1.  Observe internal structures.
a.  Hard and soft palate, palatoglossal arch, palatine tonsil, tongue, oropharynx, palatopharyngeal arch, uvula.
2.  Palpate ethmoid, frontal, and maxillary sinuses.
3.  Observe lip edges.
4.  Observe eruption of teeth.
a.  Number appropriate for age.
b.  Color and hygiene.
c.  Occlusion of upper and lower jaw.
5.  Check salivation.
6.  Check drooling.
7.  Check swallowing reflex.
8.  Note color, texture, or any lesions of the lips.
9.  Observe gingiva and mucous membranes for color, texture, moistness.
O.  Tongue.
1.  Observe for smoothness, fissuring, coating, or redness.
2.  Tongue able to extend forward to lips?
3.  Tongue interfere with speech?
P.  Chest.
1.  Observe shape of thorax.
2.  Check costal angles; should be between 45 and 50°.
3.  Check that points of attachments between ribs and costal cartilage are smooth.
4.  Check movement.
a.  Inspiration: chest expands, costal angle increases, diaphragm descends.
b.  Expiration: reverse occurs.
Q.  Lungs.
1.  Evaluate respiratory movement: rate, rhythm, depth, quality, character.
2.  Auscultate breath sounds.
a.  Vesicular breath sounds.
b.  Bronchovesicular breath sounds.
c.  Bronchial breath sounds.
3.  Note adventitious breath sounds.
a.  Crackles, wheezes, stridor, pleural friction rub.
4.  Check for cough.
a.  Productive/nonproductive.
b.  Color of secretions.
5.  Check retractions.
6.  Check abdominal breathing.
7.  Check thoracic expansion.
8.  Palpate tactile fremitus.
R.  Heart.
1.  Auscultate heart sounds.
a.  Aortic area, pulmonic area, Erb's point, tricuspid area, mitral or apical area.
2.  Check S1-S2.
3.  Palpate for thrill.
4.  Record murmurs.
a.  Area best heard.
b.  Timing within S1-S2 cycle.
c.  Change with position.
d.  Loudness and quality.
e.  Grade intensity of murmur.
S.  Vascular.
1.  Assess capillary refill; should occur in 1-2 seconds.
2.  Assess circulation.
a.  Color and texture of skin.
b.  Nail and hair distribution.
3.  Assess perfusion.
a.  Edema.
b.  Pulses (4–0).
4.  Assess collateral circulation.
T.  Abdomen.
1.  Inspect contour and size of abdomen.
2.  Note condition of skin.
3.  Inspect umbilicus for hernias, fistula, discharge.

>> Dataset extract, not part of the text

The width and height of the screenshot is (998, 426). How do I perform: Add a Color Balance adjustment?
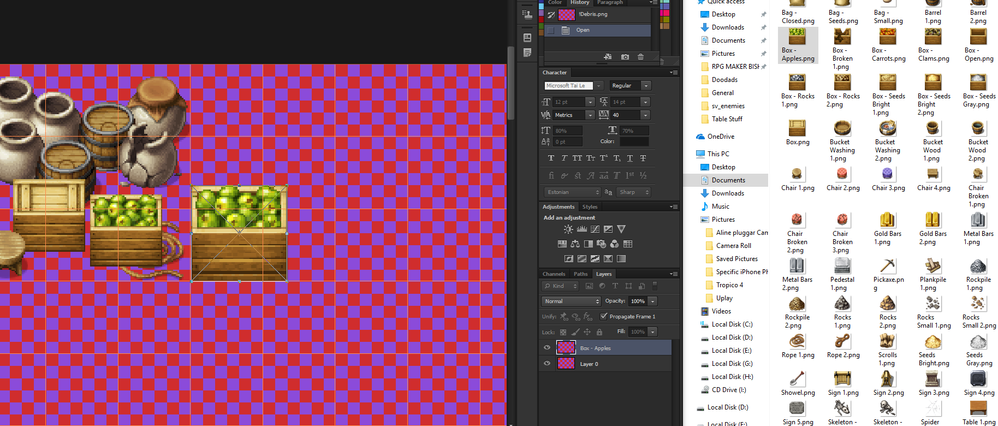click(x=575, y=244)
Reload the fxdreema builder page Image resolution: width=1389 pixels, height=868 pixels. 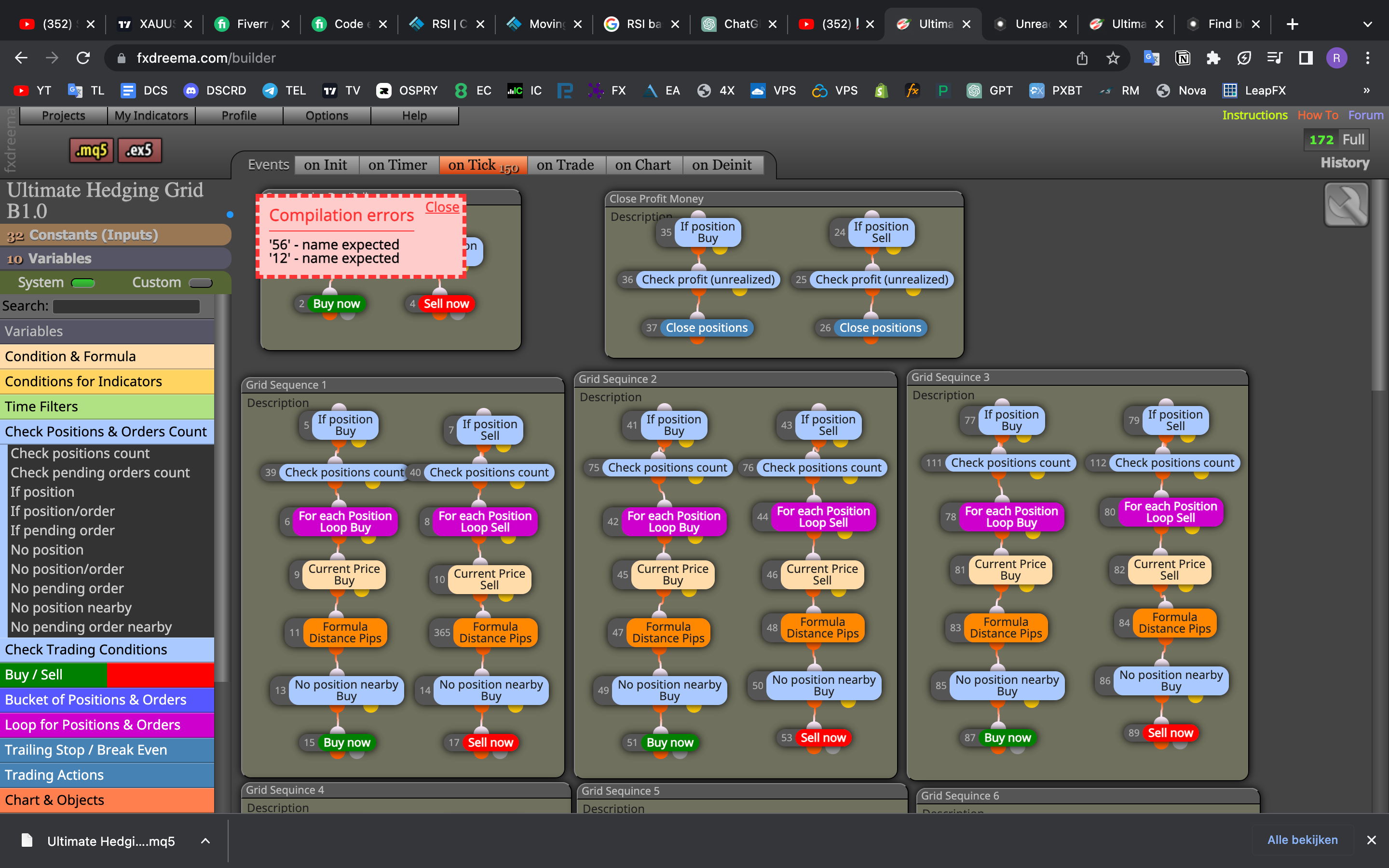pyautogui.click(x=83, y=58)
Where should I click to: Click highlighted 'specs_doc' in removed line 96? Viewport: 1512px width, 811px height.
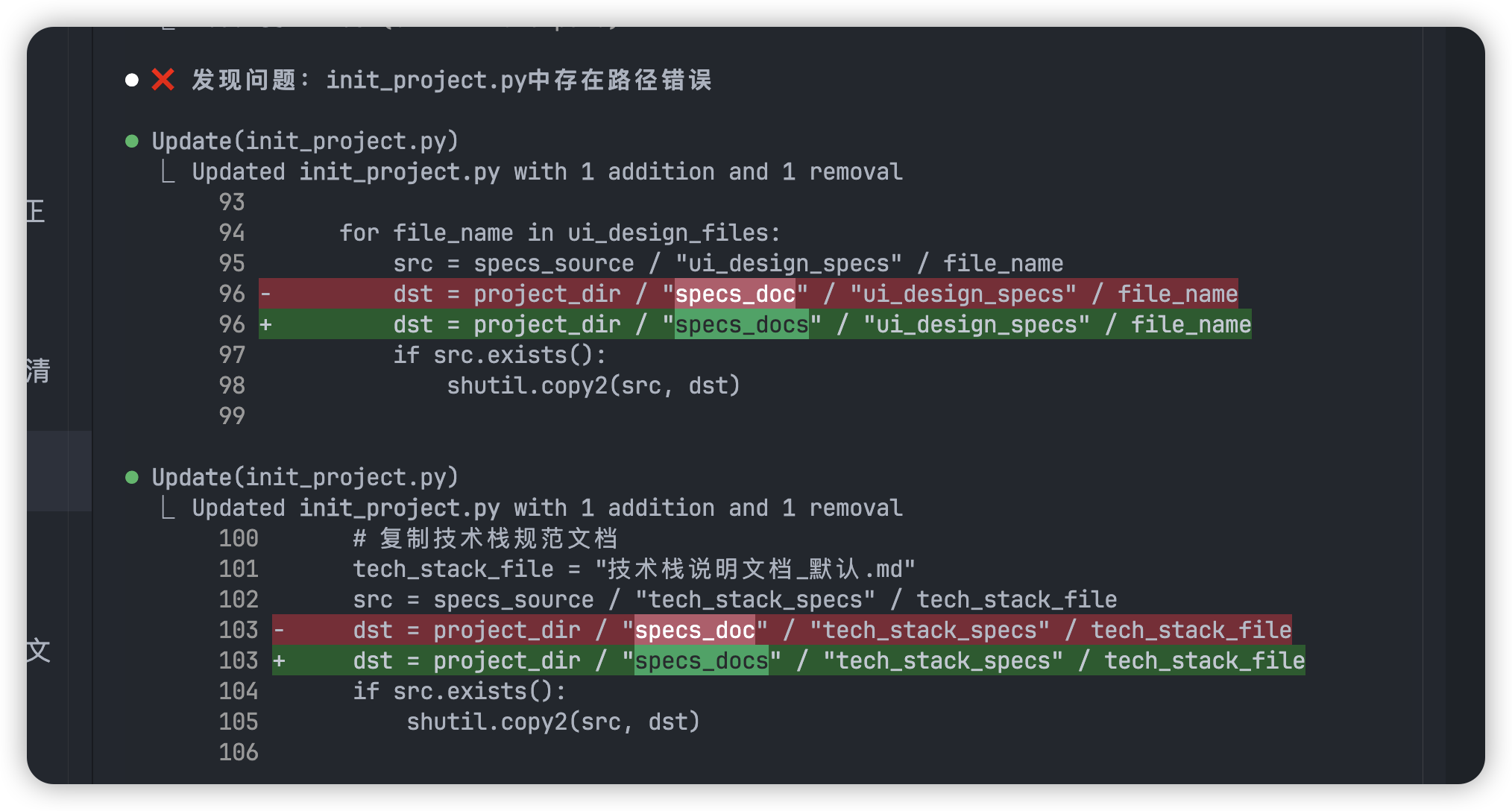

4.  Auscultate bowel sounds.
5.  Auscultate for any aortic pulsations.
6.  Percuss abdomen.
7.  Palpate outer edge of liver.
8.  Palpate spleen.
9.  Elicit abdominal reflux.
10.  Palpate femoral pulses.
U.  Neurologic.
1.  Observe behavior, mood, affect, interaction with environment, level of activity, positioning, level of consciousness, orientation to surroundings.
2.  Check reflexes of the infant.
a.  Rooting (present birth to 6 months of age).
b.  Sucking (present birth to 10 months of age).
c.  Palmer grasp (present birth to 4 months of age).
d.  Tonic neck (present at 6–8 weeks of age and lasts until 6 months).
e.  Stepping (present birth to 3 months of age).
f.  Plantar grasp (present birth to 8 months of age).
g.  Moro (present birth to 4–6 months of age).
h.  Babinski (child 15-18 months of age normally fans toes outward and dorsiflexes greater toe).
i.  Galant (present birth to 1–2 months of age).
j.  Placing (lack of response is abnormal).